This month, the Senate confirmed Mark R. Rosekind, PhD, as the new administrator of the National Highway Traffic Safety Administration (NHTSA). This is significant to the sleep medicine community as Rosekind is a sleep and fatigue expert, whose career has focused on public safety threats posed by fatigue, circadian misalignment and untreated sleep disorders. He is likely to bring sleep issues such as drowsy driving to the forefront of the national conversation.

Rosekind is a member of the National Transportation Safety Board (NTSB), a position he has held since 2010. Prior to his service on the NTSB, he was president and chief scientist of Alertness Solutions from 1997 to 2010.

From 1996 to 1997, Rosekind was chief of the aviation operations branch in the Flight Management and Human Factors Division with NASA Ames Research Center.
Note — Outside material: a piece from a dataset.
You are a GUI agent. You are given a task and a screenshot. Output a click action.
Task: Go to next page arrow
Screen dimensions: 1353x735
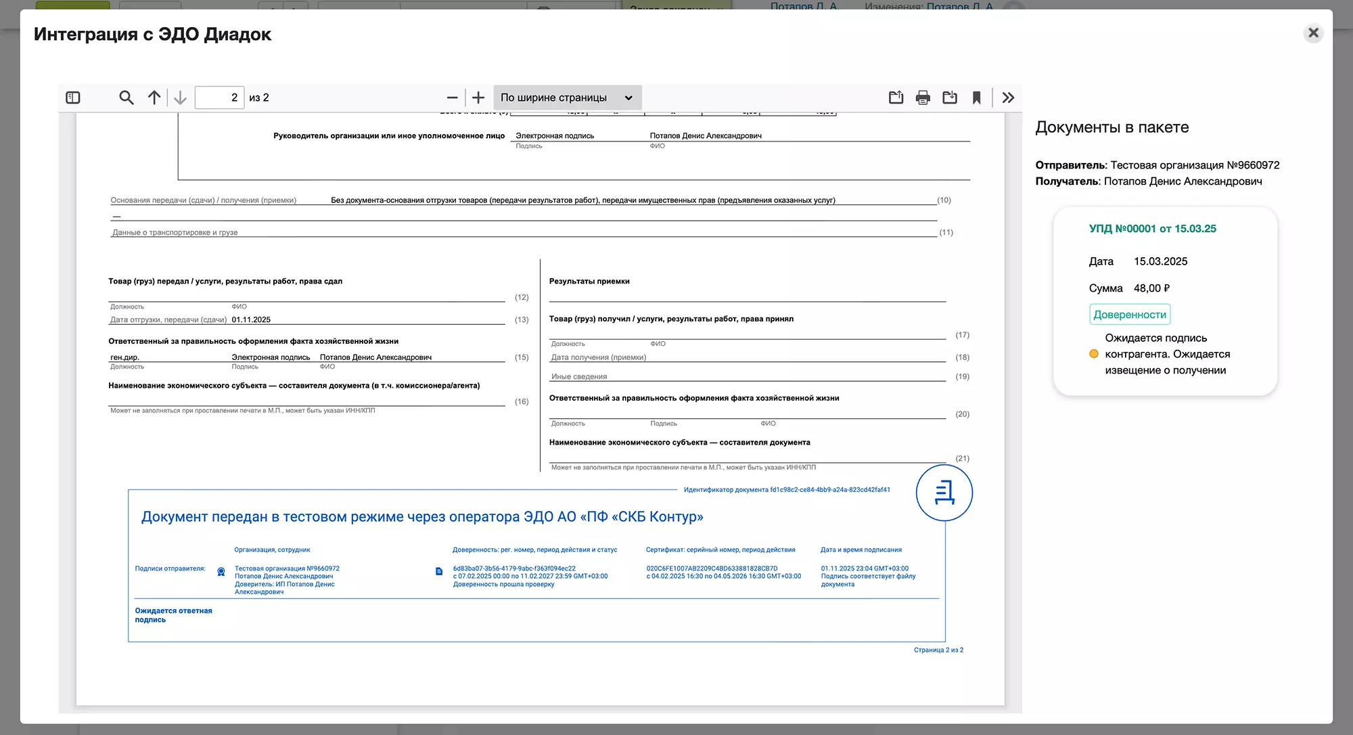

Rosekind also served as a research scientist at the Ames Research Center and team leader for the Fatigue Countermeasures Program in the Aviation Safety Research Branch of the Flight Management and Human Factors Division from 1990 to 1997. From 1989 to 1990, he was a research associate in the Department of Psychiatry at Stanford University School of Medicine. From 1987 to 1989, Rosekind was a postdoctoral fellow in Sleep and Chronobiology at Brown University Medical School. Rosekind received an AB from Stanford University and an MS, an MPhil, and a PhD from Yale University.

On November 19, President Barack Obama announced his intent to nominate Rosekind to the Department of Transportation post.